Questions about Folk music
Short answers, pulled from the story.
What is folk music and how is it defined?
Folk music is a genre that includes traditional folk music and the contemporary genre that evolved from it during the 20th-century folk revival. Traditional folk music has been defined as music transmitted orally, music with unknown composers, music tied to cultural or national identity, and music performed by custom over many generations. One widely used definition is simply that folk music is what the people sing.
Where does the word folk music come from?
The term folk music extends from folklore, a word coined in 1846 by the English antiquarian William Thoms to describe the traditions, customs, and superstitions of the uncultured classes. It further derives from the German word Volk, meaning the people as a whole, which Johann Gottfried Herder and the German Romantics applied to popular and national music.

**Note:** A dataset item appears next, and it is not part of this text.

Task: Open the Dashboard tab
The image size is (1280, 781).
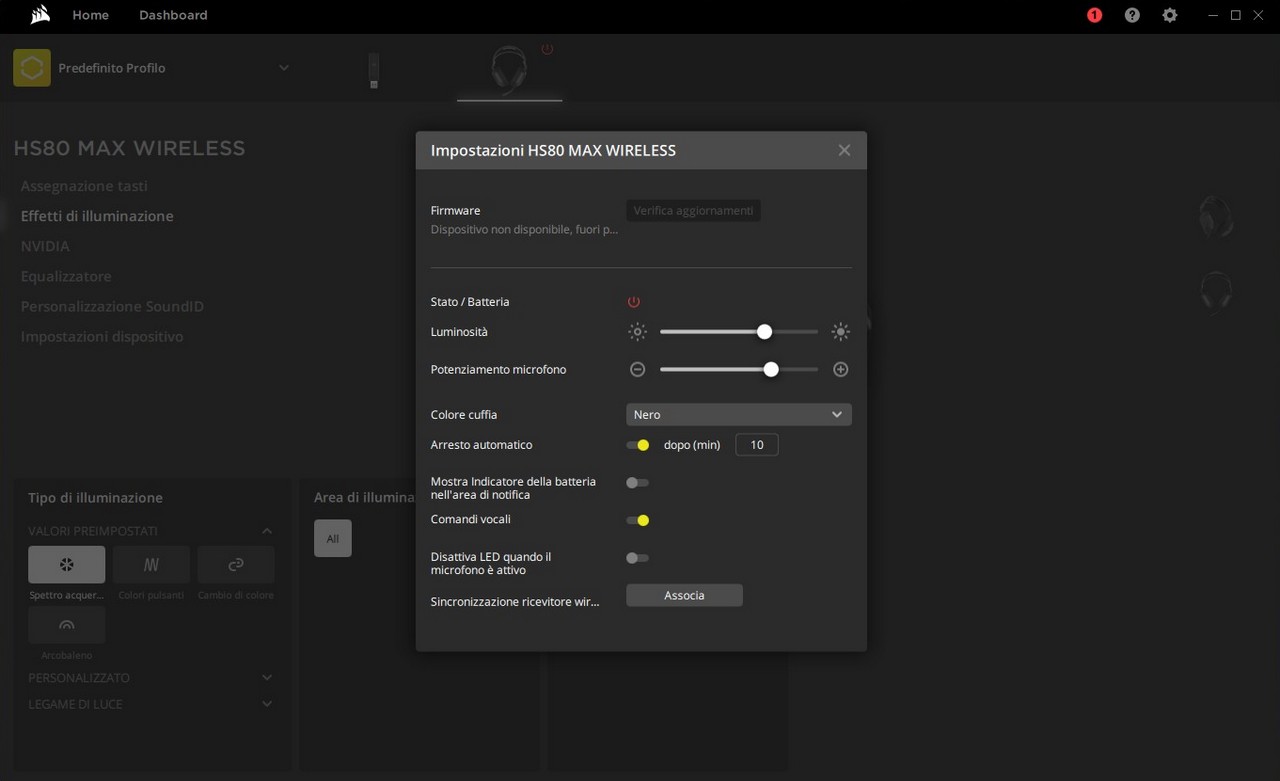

What is the folk process in folk music?
The folk process is the way oral transmission reshapes a song over time, since word of mouth cannot reproduce a song with note-for-note accuracy. The Barbara Allen ballad survives in countless differing versions across the English-speaking world, with no known original. Cecil Sharp believed these variants improved over time as singers passed on only the most appealing versions.

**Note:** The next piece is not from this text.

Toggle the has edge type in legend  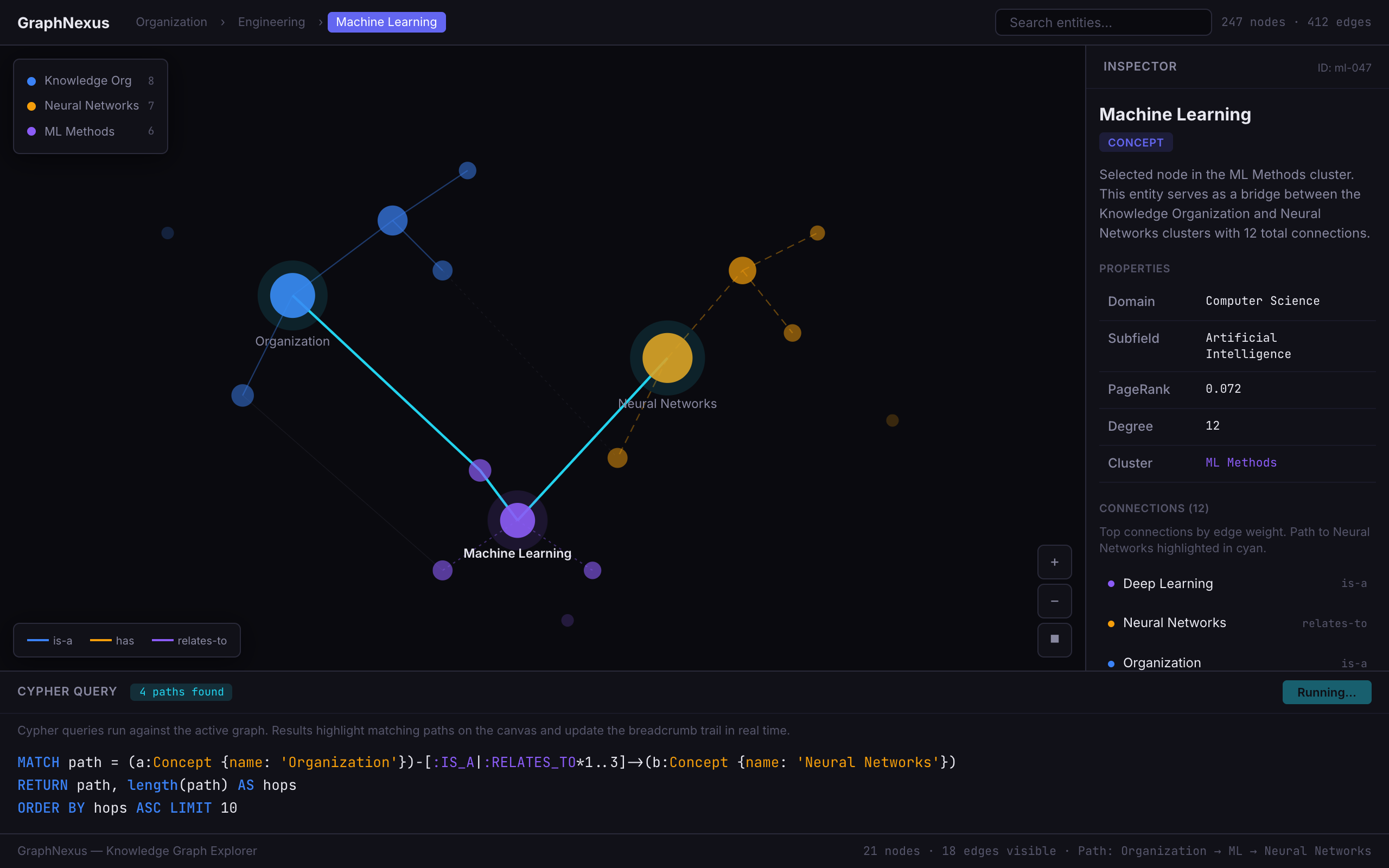click(112, 641)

Who collected and preserved traditional folk music?
Krišjānis Barons published the texts of 217,996 Latvian folk songs between 1894 and 1915, stored in the Cabinet of Folksongs in Riga. Francis James Child gathered over three hundred English and Scots ballads in the late 19th century, and John Lomax published Cowboy Songs and Other Frontier Ballads in 1911. Cecil Sharp recorded Appalachian songs between 1916 and 1918.
How did the American folk music revival become a social movement?

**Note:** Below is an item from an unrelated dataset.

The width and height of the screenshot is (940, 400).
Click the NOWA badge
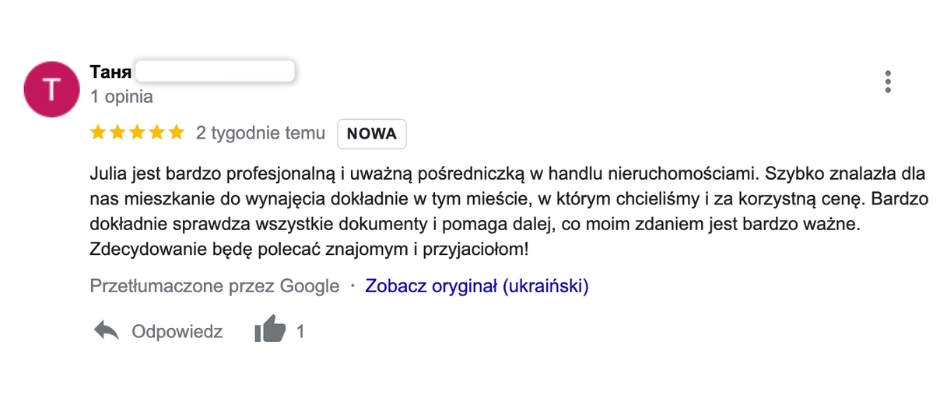(x=372, y=134)
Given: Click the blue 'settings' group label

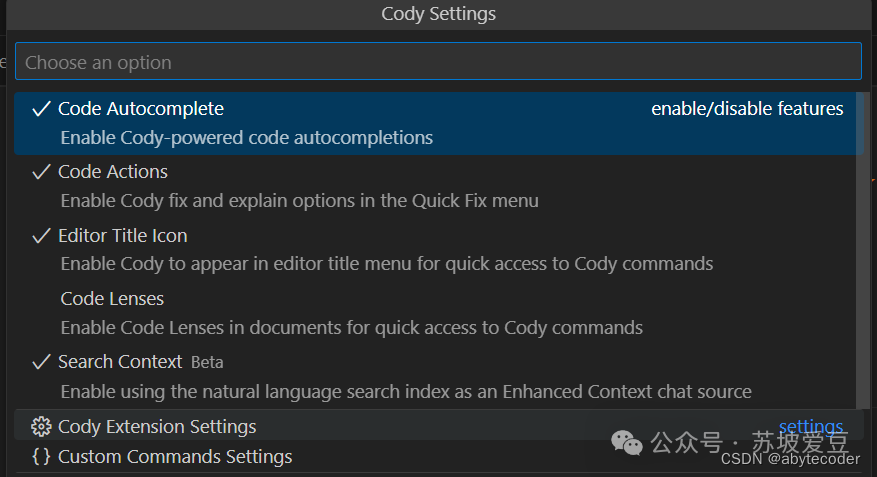Looking at the screenshot, I should coord(810,427).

During the 1930s, the study of folk music grew enmeshed with political and social activism, often tied to the Great Depression. President Franklin Roosevelt hosted folk concerts at the White House, the U.S. Communist Party saw folk music as a way to reach Americans, and Woody Guthrie embodied songwriters with that outlook. Three schools emerged: traditionalists, functional folklorists, and left-wing revivalists.
What does folk music sound like around the world?
Folk traditions vary widely by region. Chinese folk music dates back 7000 years and is largely based on the pentatonic scale, Sri Lanka expresses its traditions through drum-driven dances like the peacock dance, Australia developed bush ballads such as Waltzing Matilda, and Latin America produced the politically charged Nueva canción movement that first surfaced in the 1960s in Chile.